The plant species of this study, E. australis and N. oleander, presented large tolerance to a wide range of potential hazardous elements concentrations in soils, strongly impoverished in essential macro- and micronutrients, as well as to other unfavorable edaphic conditions for survival and growth. Being native plants of the IPB, E. australis and N. oleander are naturally endowed with traits that make them capable to withstand to selective pressures exerted by such as water-limited, metalliferous and unstable habitats. Overall, our results revealed that E. australis did not show nutrient unbalance, critical load of phytotoxic elements, or any breakdown in its elemental signature, even under the harshest conditions of the Riotinto mining area. This behavior indicates an effective and controlled homeostasis that makes E. australis the ideal candidate to promote primary colonization of mine tailings, dumps and other mine wastes. Not secondarily, E. australis do not accumulate high concentration of toxic elements in the aerial parts, and this accomplishes a main requirement for plant species uses in phytostabilization programs that is impeding the potential transfer of pollutants to consumers through the food chain.
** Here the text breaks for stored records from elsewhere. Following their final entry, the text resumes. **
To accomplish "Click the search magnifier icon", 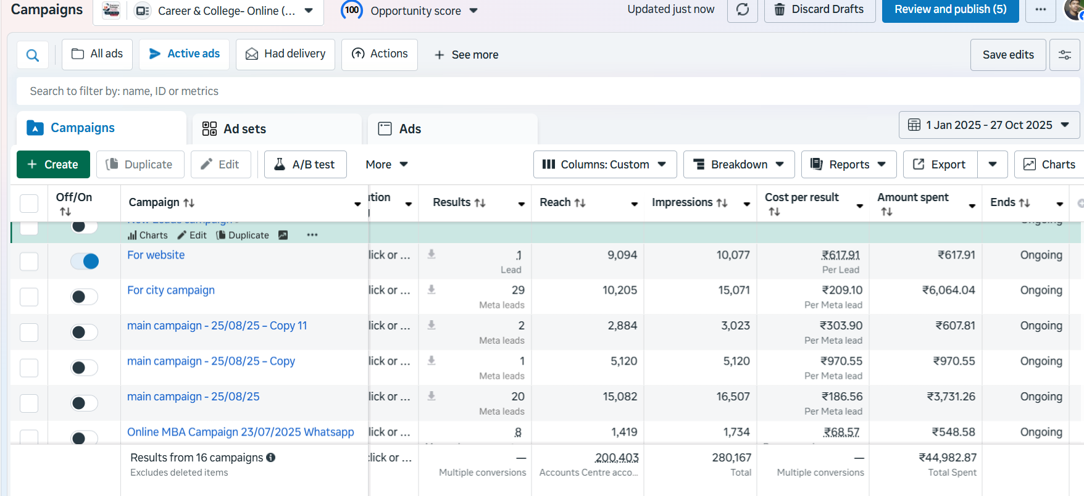I will click(x=33, y=55).
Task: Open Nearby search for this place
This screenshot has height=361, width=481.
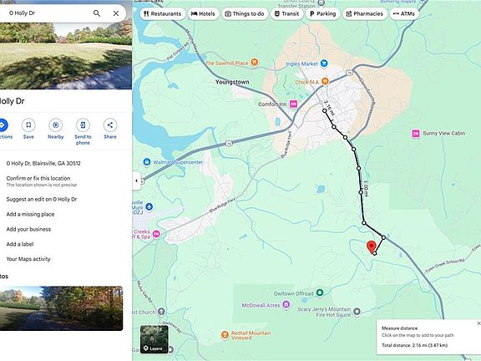Action: click(x=55, y=129)
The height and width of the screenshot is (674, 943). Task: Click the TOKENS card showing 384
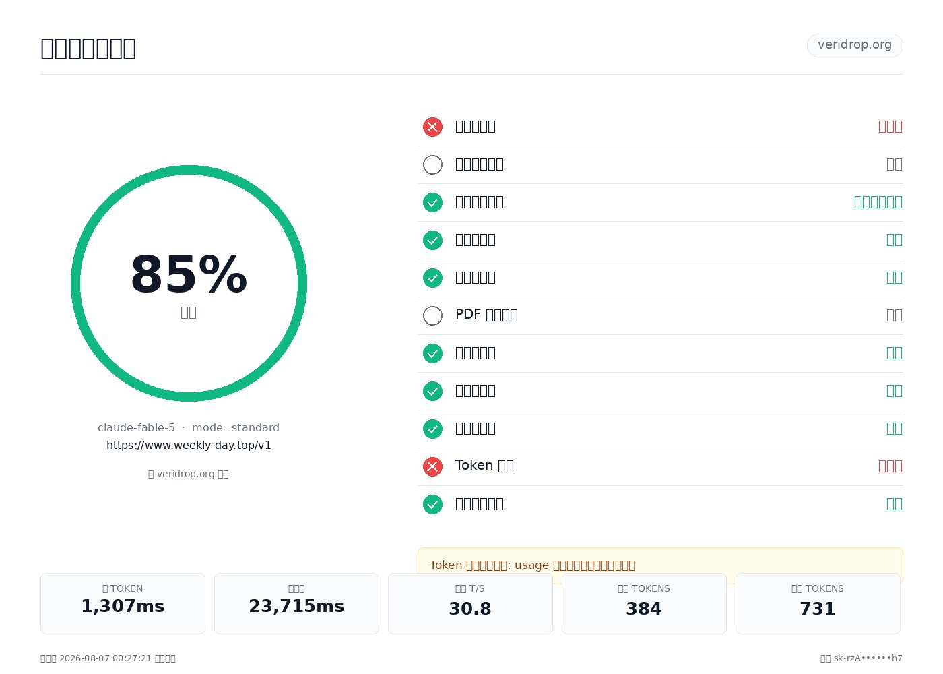644,603
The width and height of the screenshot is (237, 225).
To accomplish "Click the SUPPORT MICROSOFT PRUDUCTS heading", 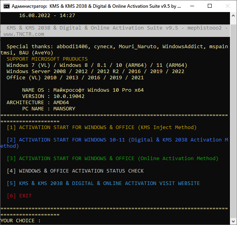I will coord(47,59).
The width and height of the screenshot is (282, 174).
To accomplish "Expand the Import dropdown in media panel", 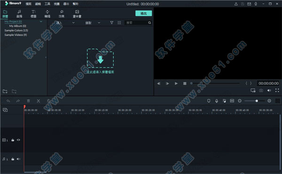I will (x=65, y=23).
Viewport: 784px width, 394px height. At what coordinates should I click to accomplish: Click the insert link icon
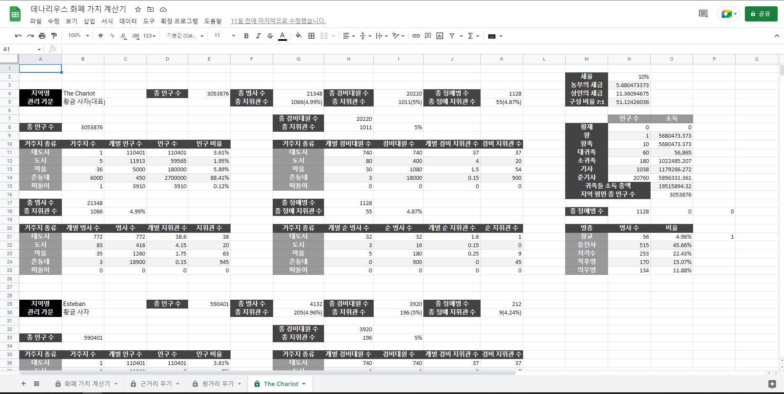416,36
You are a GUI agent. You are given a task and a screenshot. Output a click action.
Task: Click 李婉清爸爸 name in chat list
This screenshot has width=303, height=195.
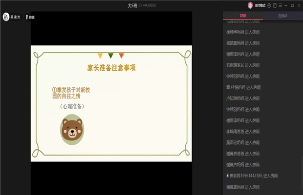point(235,131)
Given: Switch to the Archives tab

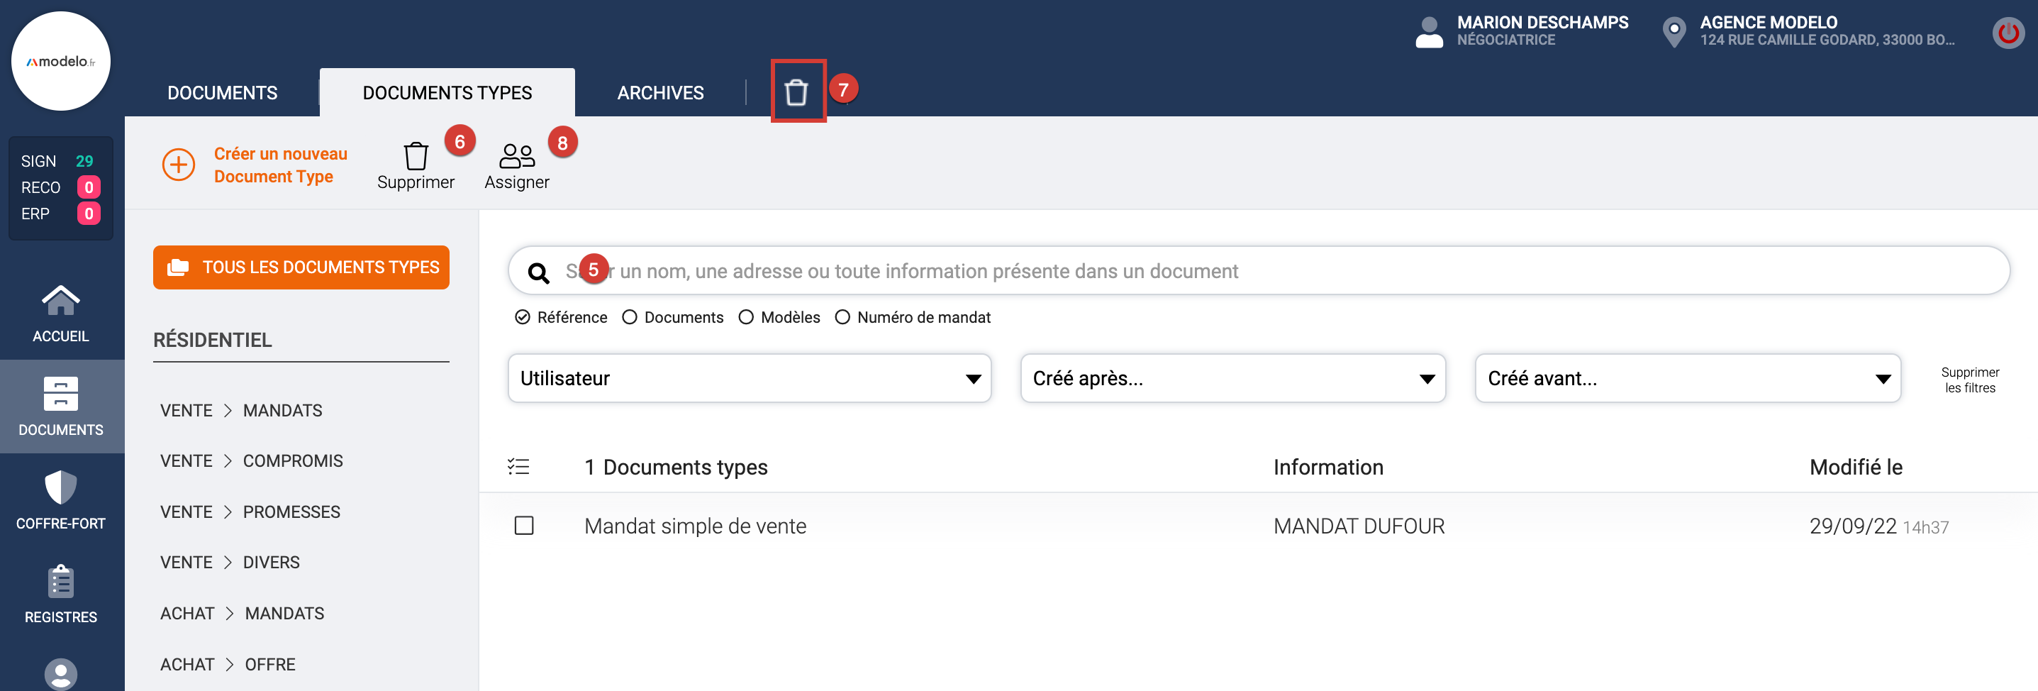Looking at the screenshot, I should 660,93.
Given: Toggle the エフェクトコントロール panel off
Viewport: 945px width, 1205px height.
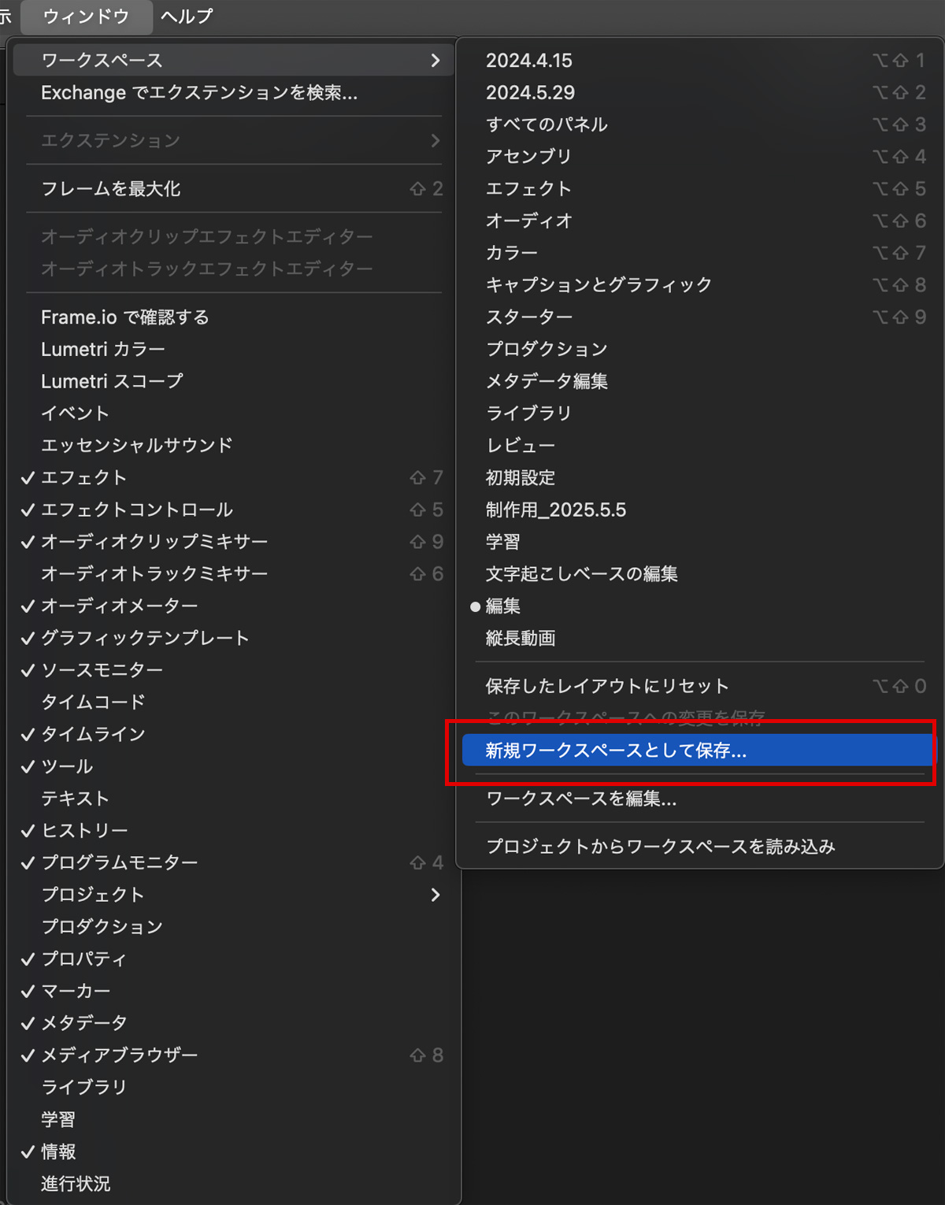Looking at the screenshot, I should pos(137,510).
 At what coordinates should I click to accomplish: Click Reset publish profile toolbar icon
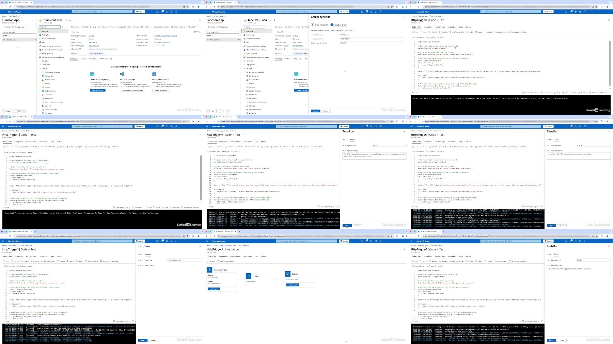[x=134, y=27]
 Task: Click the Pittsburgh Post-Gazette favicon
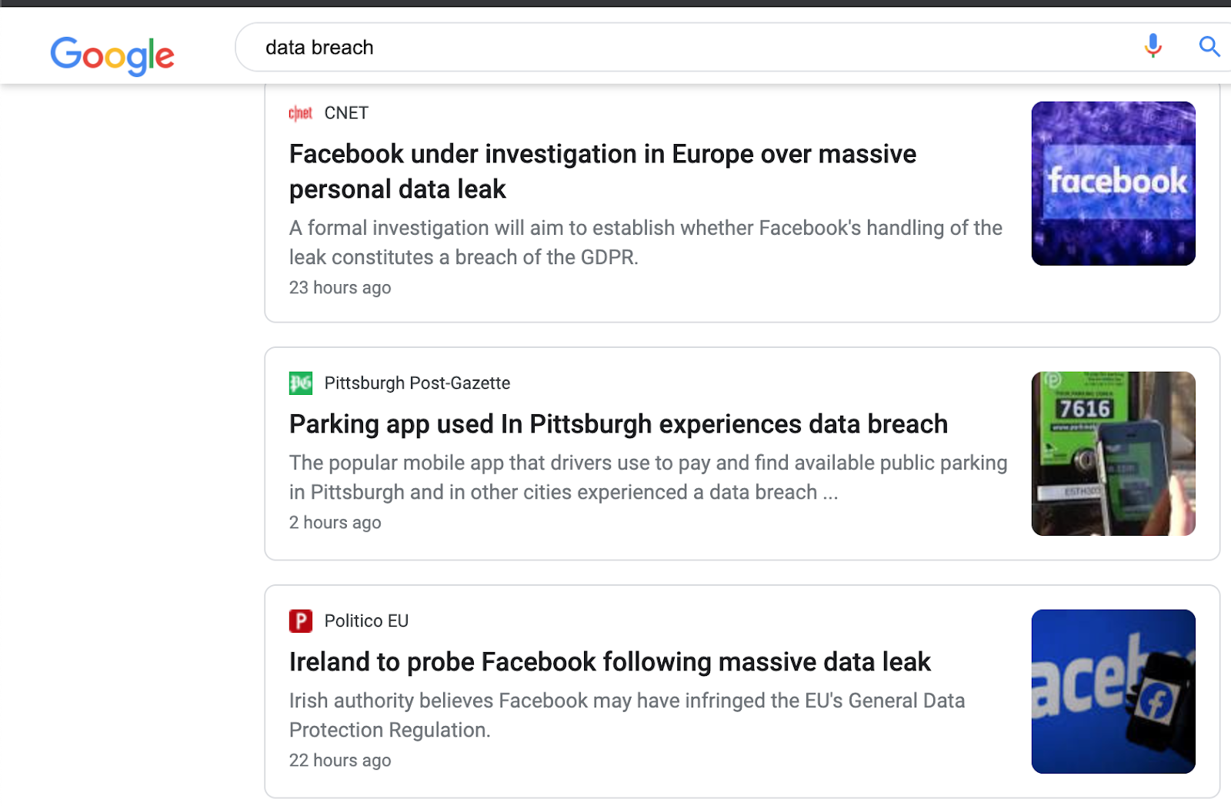[x=300, y=383]
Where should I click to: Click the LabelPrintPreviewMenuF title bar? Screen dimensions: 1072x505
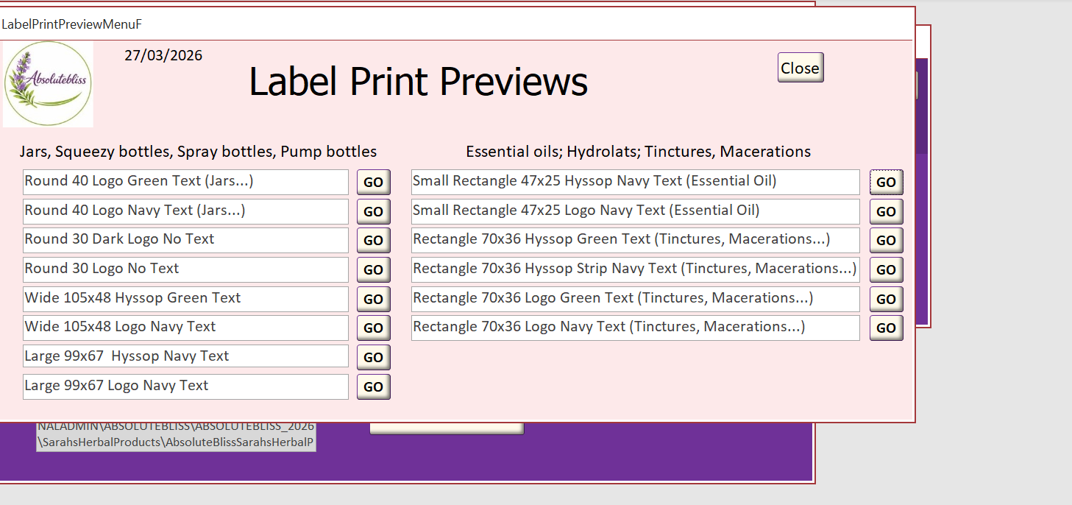tap(441, 24)
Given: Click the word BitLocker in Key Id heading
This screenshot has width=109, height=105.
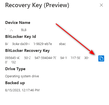Looking at the screenshot, I should click(x=14, y=37).
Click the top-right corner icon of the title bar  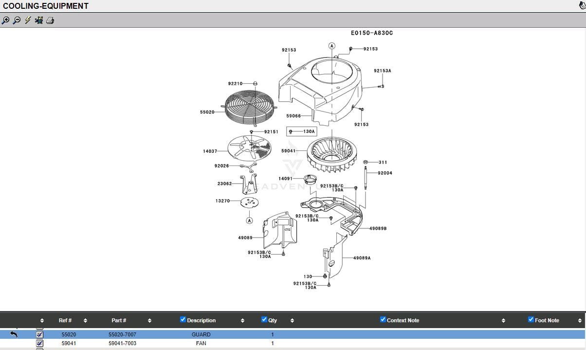pos(582,6)
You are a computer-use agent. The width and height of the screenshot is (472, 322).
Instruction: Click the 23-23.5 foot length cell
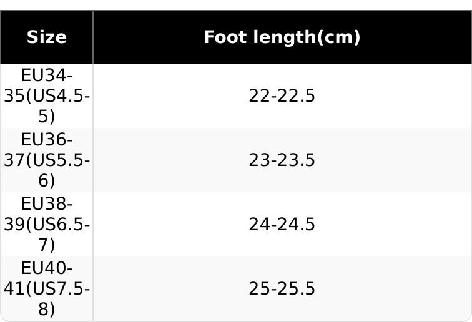(x=282, y=160)
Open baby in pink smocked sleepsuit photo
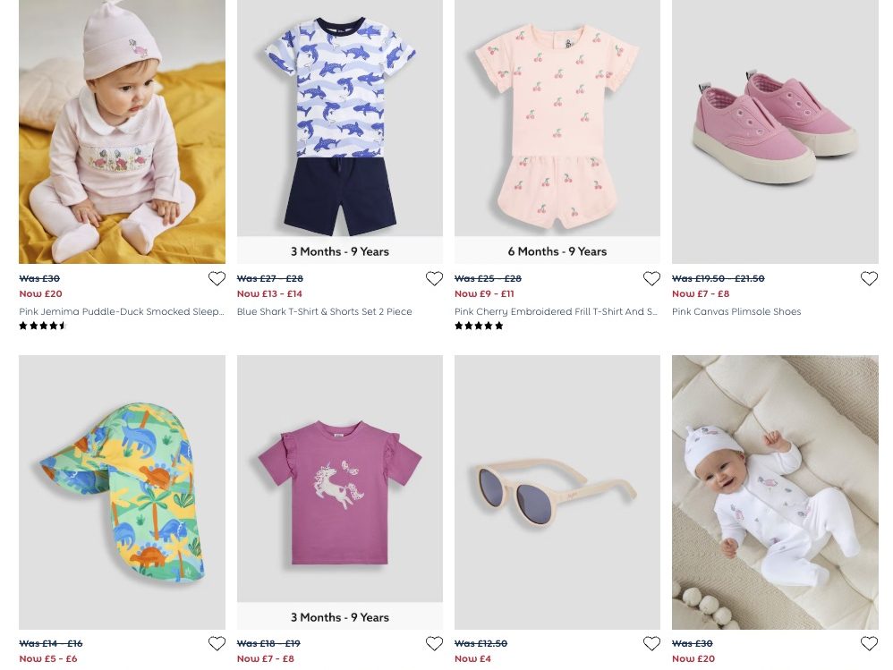 [122, 131]
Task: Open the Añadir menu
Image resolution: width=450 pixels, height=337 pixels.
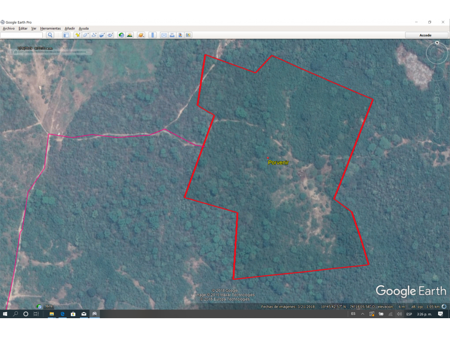Action: 70,28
It can be assumed that primary colonization by E. australis and other Ericaceae at bare and exposed mining sites can initiate a relatively more stable and diverse vegetation cover so contributing to the mitigation of the most restrictive physical disturbances or stresses that made that original substrate unsuitable for plant growth. Further studies devoted to creating an accurate scientific knowledge of the biogeochemical factors that determine such as successional changes is a main prerequisite to create favorable conditions for phytostabilization programs on metal-enriched soils and abandoned mining dumps of semiarid Mediterranean regions.